The mission's heaviest lifting will come during a half-hour period around closest approach, when New Horizons zips past Pluto at 31,000 miles an hour and some 7,750 miles above the surface. The craft will be taking the most detailed images of Pluto and Charon, mapping features as small as a football field. Mapping the surface composition also will continue and in greater detail.

The second major goal is to characterize Pluto's atmosphere and see if Charon has one. Outbound, the craft is programmed to look back at the Pluto-Charon system using experiments designed to analyze the composition and temperature distribution of Pluto's atmosphere. The science team will use powerful radio signals beamed from Earth to measure these properties in Pluto's lower atmosphere. An ultraviolet spectrometer on New Horizons will take advantage of sunlight to "backlight" the upper atmosphere and reveal its chemical constituents.
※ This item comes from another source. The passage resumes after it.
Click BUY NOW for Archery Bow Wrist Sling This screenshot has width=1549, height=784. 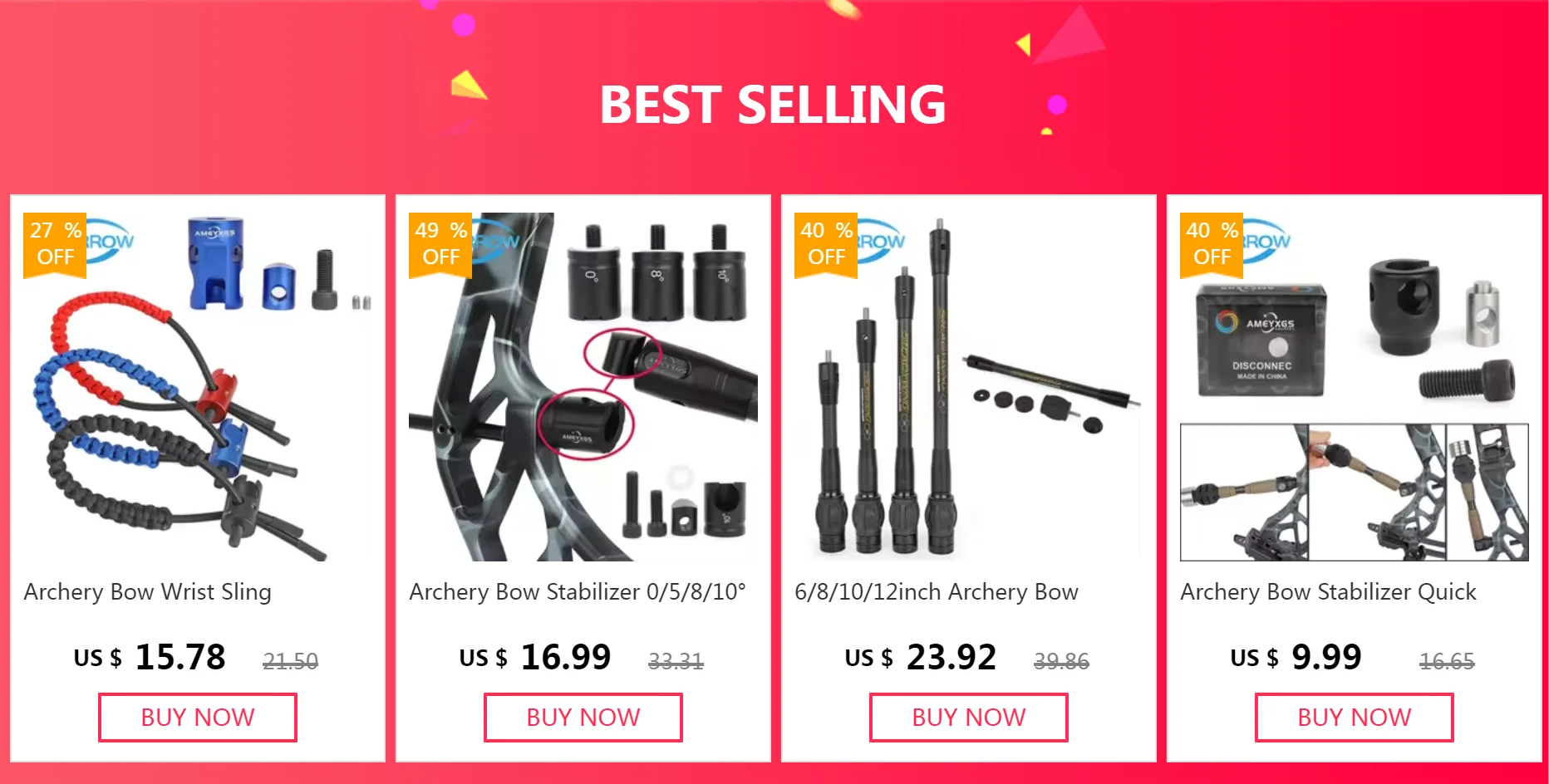pos(198,718)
These approaches also will be used to see if Charon has an atmosphere. The craft will also use the backlighting from the sun to look for any tenuous rings around the system.

New Horizon's flyby sequence is pre-programmed. Radio signals take 4-1/2 hours to reach the craft and the opportunity to make the measurements is fleeting, rendering useless any attempt on the part of ground controllers to adjust the program on the fly – especially at the rapid-fire pace at which the craft will be operating during closest approach.

The team is confident enough in the craft's performance in executing the commands that cheers and high fives are likely to erupt Tuesday morning, even though controllers will have received no indication of what's happening 3 billion miles away, Dr. Stern noted in a briefing Sunday.

New Horizons' communications antenna is fixed to the craft, so the craft must reorient itself to properly aim the antenna at Earth. Any attempt to communicate with Earth during the flyby's most critical period would mean pulling the instruments off their targets.

So back on Earth, mission controllers will be awaiting a brief burst of telemetry slated to arrive during a 16-minute window Tuesday evening. This burst will contain the only spacecraft-status update controllers will receive during the flyby's most critical period.

"It will be intense," says Alice Bowman, the mission's operations manager at APL, of the wait.